Initial idea and C++ implementation (using TLS with X.509 certificates and explicit UDP broadcasts) was done in 2007 by another person. Redesign of the protocol (to TLS with OpenPGP keys¹ and DNS Service Discovery²), and re-implementation in Python and C, I did in collaboration with that person. In addition to ongoing maintenance, the relatively recent switch from TLS with OpenPGP keys to TLS with Raw Public Keys³ was done by me.
The level of understanding required is something I would think that all system administrators worth their salt had at the time. I would think that the best way to acquire such knowledge is doing the Linux From Scratch⁴ exercise, even though I have not done it myself.
Looks like a neat project but the intro/faq should probably be a bit more self-critical to point out weaknesses. The “nope, it’s protected by TLS” answers ignore the fact that anyone attacking this could also have attacked the PKI. If someone gets the client cert and key, they can probably fake the request to get the decryption password. I’m assuming that client key isn’t protected by a password, since then that would be the thing a user has to provide at boot time. And what about the vector where someone attacks the CA that issued the certs? Where is that stored? Can fake roots be injected by someone in possession of both machines? This may be moot if you are using self-signed certs, but of course those introduce their own management issues.
Also, I don’t really see any discussion of availability concerns. This is a system with a pretty gnarly fail-closed kill switch that could happen with a simple network outage. That doesn’t really seem to be acknowledged and there’s no discussion of the inherent balance between security and availability. You really need to be able to guarantee a certain level of availability or things basically self-destruct. Presumably there’s a mechanism that allows a self-destructed pair or cluster of these mandros’d servers to go back to a normal operating mode?
Anyway, I don’t mean to be too critical. It’s a really cool project. A little Byzantine but with a stated reason for that. Would just like to see more focus on the weaknesses and potential critical operational issues. A section called “reasons you may not want to use this” that is very up front about those seems appropriate.

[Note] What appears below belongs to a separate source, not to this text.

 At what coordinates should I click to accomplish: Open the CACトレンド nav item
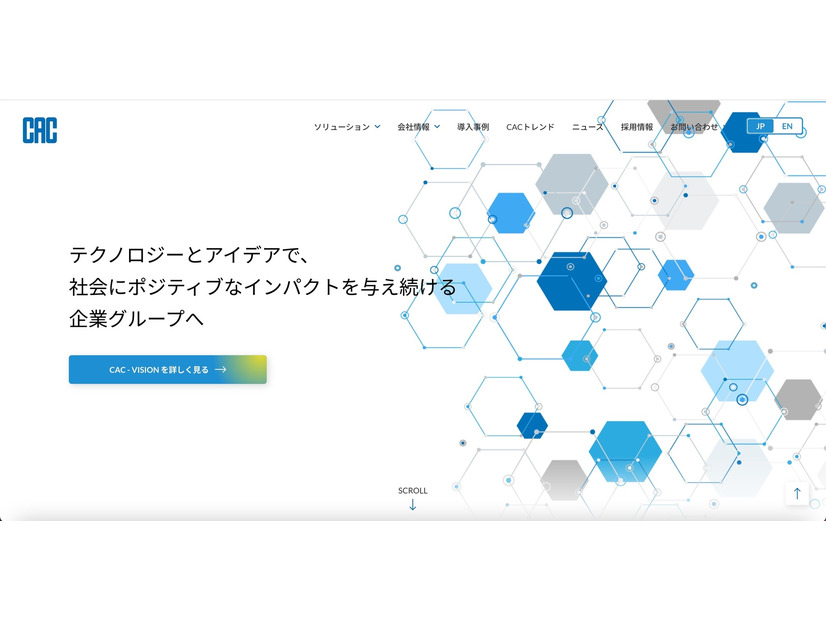pos(530,127)
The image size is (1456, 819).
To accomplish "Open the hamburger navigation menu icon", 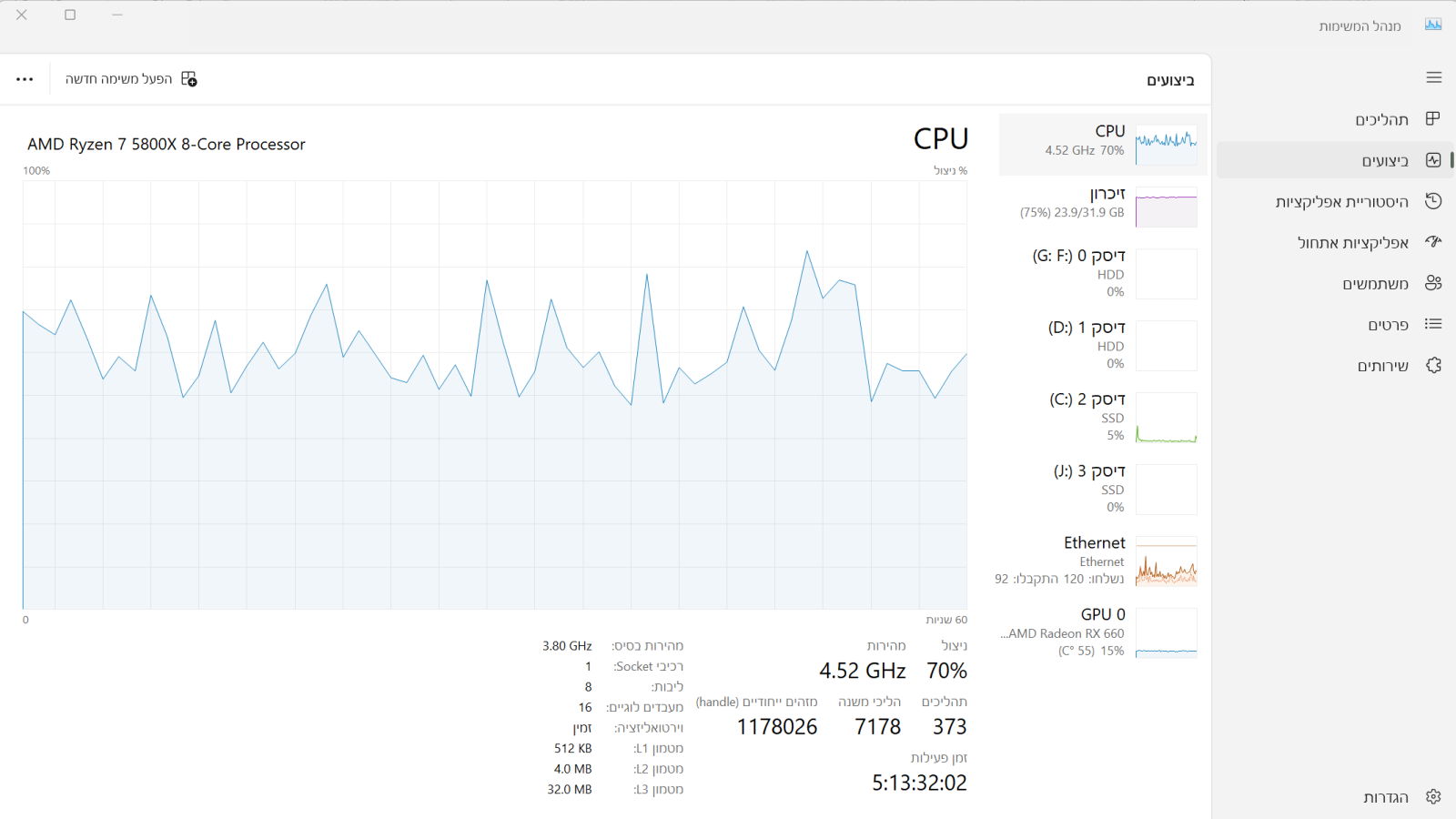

Teddyh's answer describes some of the technical aspects, through I would like to add the security scenarios that Mandos works to address. Any security measure is in one way or another designed with known threats, assets and costs/outcomes.
If one operates a bunch of servers with FDE in a server room, getting there every time there is a need to reboot is a significant problem. To mention a few causes, redundant nodes going up and down in the middle of the night, updates to the operating system and kernel, and misbehaving hardware. At the same time, those servers are likely to hold a lot of sensitive data to companies or persons, especially email, which puts the administrator at conflict between using full disk encryption or not using it. In my experience, unless there are regulations that dictate otherwise, servers are not encrypted because of the hassle and downsides of manual or needing to attend reboots in person. This was the initial case as to why Mandos was created many years ago. If the server hall loses both primary and backup power, there is a real risk that the administrator does need to travel there to bring the machines back up. That would be one of the major trade offs, through I would still recommend administrators to do that, compared to the risk of an unencrypted disk getting lost, stolen, or cases where someone comes in and takes all the servers.
There are naturally other scenarios that one can use Mandos for, but like any tool it's good to know whats it is designed for. It is not intended to replace setups where one is already using FDE where one types in the passwords manually at the terminal and is happy with it. If one does not need the unattended aspect but want to remotely reboot the server, there are things like Dropbear or IPMI/remote KVMs, in which case the security will rely on those components' security. In my experience, IPMI's security should not be exposed to the internet which means one first needs a security entry point to the local network. Dropbear uses ssh which mean one should use client certificates and verify the signature before use. Depending on the use case and what risks one wants to take there are benefits and drawbacks, but the key point I do want to come back to is that people really should use full disk encryption and Mandos alleviates the primary reason people don't use FDE.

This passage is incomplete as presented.